▶ TEXT EXTRACT
- - - -

The precedence information generated by the compiler at compile time is critical to proper processing of tasks and subtasks. The precedence information can describe load operations and store operations that access memory or cache, such as a memory cache. In embodiments, the memory cache can include a data cache for the array of compute elements. As operations associated with the tasks and subtasks are executed, memory access times can vary depending on the number of memory access operations which are requested in a given cycle, amounts of data loaded and stored, and so on. In embodiments, the data cache can have an access time that is unknown to the compiler. Discussed throughout, data cache accesses can transit a switch such as crossbar switch as data is transferred among the data cache memory, buffers such as access buffers and load buffers, and the array of compute elements. In embodiments, a delay for the transferring data through the crossbar switch is unknown to the compiler. In embodiments, the precedence information can enable hardware ordering of data cache access loads to the array of compute elements and data cache access stores from the array of compute elements. The hardware ordering can order execution of data cache access operations such as data cache load and store operations based on the data cache access times and the crossbar switch transit times that occur within cycles of the cycle-by-cycle basis. The hardware ordering can include changing a control flow. The control flow can comprise an alternate path that performs access operations serially, for example, such that hazards are avoided.

- - - -

▶ RECORDS FOR PROCESSING

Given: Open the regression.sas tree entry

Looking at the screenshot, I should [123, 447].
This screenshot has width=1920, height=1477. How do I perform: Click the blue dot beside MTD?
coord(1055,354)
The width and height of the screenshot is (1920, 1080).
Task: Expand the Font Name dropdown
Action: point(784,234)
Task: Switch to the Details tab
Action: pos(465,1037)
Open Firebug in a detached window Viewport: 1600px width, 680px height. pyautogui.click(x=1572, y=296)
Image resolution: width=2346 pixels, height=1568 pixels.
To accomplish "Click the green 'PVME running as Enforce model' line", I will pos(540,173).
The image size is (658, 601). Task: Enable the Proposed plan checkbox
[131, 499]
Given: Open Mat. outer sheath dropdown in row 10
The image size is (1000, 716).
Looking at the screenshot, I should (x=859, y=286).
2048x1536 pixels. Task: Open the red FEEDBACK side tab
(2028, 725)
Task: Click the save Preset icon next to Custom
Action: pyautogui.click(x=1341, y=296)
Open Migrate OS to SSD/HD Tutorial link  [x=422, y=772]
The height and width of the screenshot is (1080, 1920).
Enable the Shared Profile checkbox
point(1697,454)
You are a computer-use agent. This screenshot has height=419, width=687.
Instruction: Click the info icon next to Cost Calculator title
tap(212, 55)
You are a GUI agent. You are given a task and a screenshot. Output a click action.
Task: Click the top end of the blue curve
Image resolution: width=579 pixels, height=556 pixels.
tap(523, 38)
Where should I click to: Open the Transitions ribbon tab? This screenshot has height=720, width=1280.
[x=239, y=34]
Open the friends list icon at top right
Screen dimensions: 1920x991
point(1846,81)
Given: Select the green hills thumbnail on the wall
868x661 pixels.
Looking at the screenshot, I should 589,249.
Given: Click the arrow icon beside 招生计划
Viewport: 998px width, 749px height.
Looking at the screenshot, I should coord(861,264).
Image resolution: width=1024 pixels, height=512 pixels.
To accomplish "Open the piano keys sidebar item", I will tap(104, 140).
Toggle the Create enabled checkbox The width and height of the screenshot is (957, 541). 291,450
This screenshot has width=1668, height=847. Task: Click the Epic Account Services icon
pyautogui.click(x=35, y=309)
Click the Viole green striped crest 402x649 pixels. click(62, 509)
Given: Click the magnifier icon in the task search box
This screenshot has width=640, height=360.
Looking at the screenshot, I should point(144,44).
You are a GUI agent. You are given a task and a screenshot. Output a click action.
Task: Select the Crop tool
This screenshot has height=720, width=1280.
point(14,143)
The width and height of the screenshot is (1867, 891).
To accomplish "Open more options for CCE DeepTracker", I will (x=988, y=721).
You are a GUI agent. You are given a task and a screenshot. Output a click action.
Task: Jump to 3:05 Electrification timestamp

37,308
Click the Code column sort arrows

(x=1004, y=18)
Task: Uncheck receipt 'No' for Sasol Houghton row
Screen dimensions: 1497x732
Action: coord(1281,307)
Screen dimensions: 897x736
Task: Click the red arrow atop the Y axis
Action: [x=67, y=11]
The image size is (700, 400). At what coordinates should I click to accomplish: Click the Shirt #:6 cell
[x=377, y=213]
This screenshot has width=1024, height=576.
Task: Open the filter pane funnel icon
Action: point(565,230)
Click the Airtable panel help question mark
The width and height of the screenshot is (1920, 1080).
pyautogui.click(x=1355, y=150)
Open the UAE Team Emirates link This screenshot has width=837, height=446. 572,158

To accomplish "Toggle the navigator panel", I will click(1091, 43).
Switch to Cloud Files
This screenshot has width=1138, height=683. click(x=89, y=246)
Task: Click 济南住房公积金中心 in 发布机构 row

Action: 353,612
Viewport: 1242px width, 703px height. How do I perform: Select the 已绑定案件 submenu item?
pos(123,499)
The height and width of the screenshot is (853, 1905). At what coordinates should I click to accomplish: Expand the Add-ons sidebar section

- - - -

▶ TASK REQUIREMENTS
**a.** In the text on compiler precedence information, what can the alternate path in the control flow do?
**b.** Reproduce the records from the line that has "Task: Click 济南住房公积金中心 in 发布机构 row" through the end of the records, substituting "menu entry" for "submenu item" and changing nothing else. Give only those lines.

▶ RESPONSES TO THE EXERCISE
**a.** It can perform access operations serially so that hazards are avoided.

**b.**
Task: Click 济南住房公积金中心 in 发布机构 row

Action: 353,612
Viewport: 1242px width, 703px height. How do I perform: Select the 已绑定案件 menu entry?
pos(123,499)
The height and width of the screenshot is (853, 1905). At what coordinates should I click to accomplish: Expand the Add-ons sidebar section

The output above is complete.